Ce mardi 23 avril, le Premier ministre soumet au vote de l’Assemblée nationale ses prévisions budgétaires, conformément au double engagement européen : le premier des engagements est d’ordre juridique puisque les Parlements nationaux sont tenus désormais de soumettre leur budget prévisionnel à la Commission européenne ; le second est d’ordre économique – mais aussi juridique car désormais inscrit dans les Traités – et vise à ramener les déficits publics sous la barre des 3 % du PIB. C’est la fameuse « règle d’or » à laquelle je m’étais opposé. Non pas que je sois contre des finances publiques dégagées de toute logique de dette (au contraire, il faut même sortir les Etats de la main des banquiers), mais je crois tout simplement que cela n’est pas le moment, comme l’affirment de nombreux économistes (même orthodoxes !) et certains chefs d’Etat et de gouvernement (même de centre droit).
Autrement dit, réduire plus encore périmètre de l’intervention de l’Etat – alors que la situation économique commande au contraire de plus grands filets de sécurité et une autorité accrue des pouvoirs publics – est selon moi une erreur que je ne saurais excuser par avance. Comme on dit en escalade, il faut donner un peu de mou si on veut pouvoir avancer un peu. Or, on tire sur la corde en serrant les dents, même pas sûrs qu’on aura la force de tenir jusqu’à… Jusqu’à quand d’ailleurs ?
La prévision budgétaire qui nous est soumise court sur 3 ans.
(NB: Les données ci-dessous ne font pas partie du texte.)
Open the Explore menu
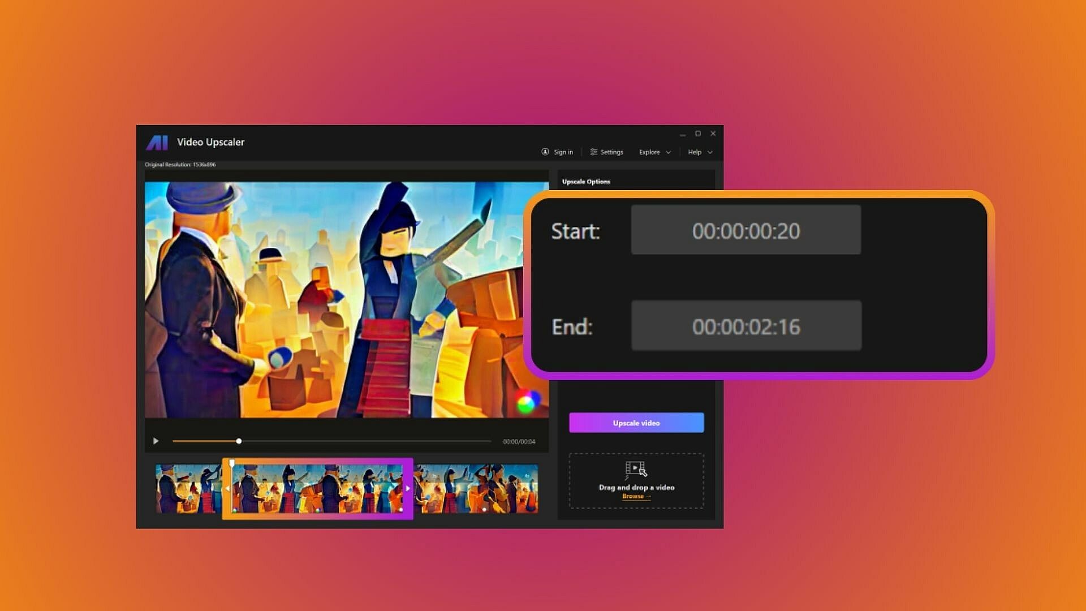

Autant dire une éternité. 3 ans de rigueur, c’est déjà beaucoup. Mais surtout, la prévision est basée sur de fausses données. En effet, dans son « programme de stabilité » dévoilé en Conseil des ministres le 16 avril dernier et qui doit être adressé fin avril à la Commission européenne, le gouvernement présente sa stratégie pour ramener le déficit public de la France de 3,7% du PIB cette année à 2,9% en 2014 puis 0,7% en 2017. Pourquoi 2,9 % ? …
…Bref, pourquoi 2,9 % ? Parce qu’on veut montrer que « promis, juré ! on ne l’a pas fait en 2013 mais on le fera en 2014 et mieux que prévu ». Voilà le niveau de notre argumentation économique en France, en 2013.
On savait que depuis quelques décennies, nos perspectives « économiques » se fondaient sur des « hypothèses de croissance ». Voilà maintenant près de dix ans que ces hypothèses sont volontairement tronquées, surévaluées, pour ne pas effrayer des marchés pourtant parfaitement avertis (et consentants) de la supercherie. Nous n’avons pas, cette année, dérogé à cette hypocrisie – nous « tablons » mensongèrement sur 2% dès 2015 – sauf que voilà, cette fois, même le FMI et la Banque mondiale ne nous croient pas…. Cet objectif n’est même plus une hypothèse. C’est une histoire à dormir debout.
Je sais que le rapport de force n’est pas facile à construire, que la tâche de Jean-Marc Ayrault n’est pas aisée. Ce ne sont ni sa sincérité ni sa bonne volonté qui sont en cause, mais un problème de méthode et de stratégie dans la confrontation politique avec les droites européennes.
Être utile en tant que député dans la Vème République n’est pas chose aisée. Raison de plus de ne pas participer à cette mascarade. J’ai donc choisi de ne pas voter.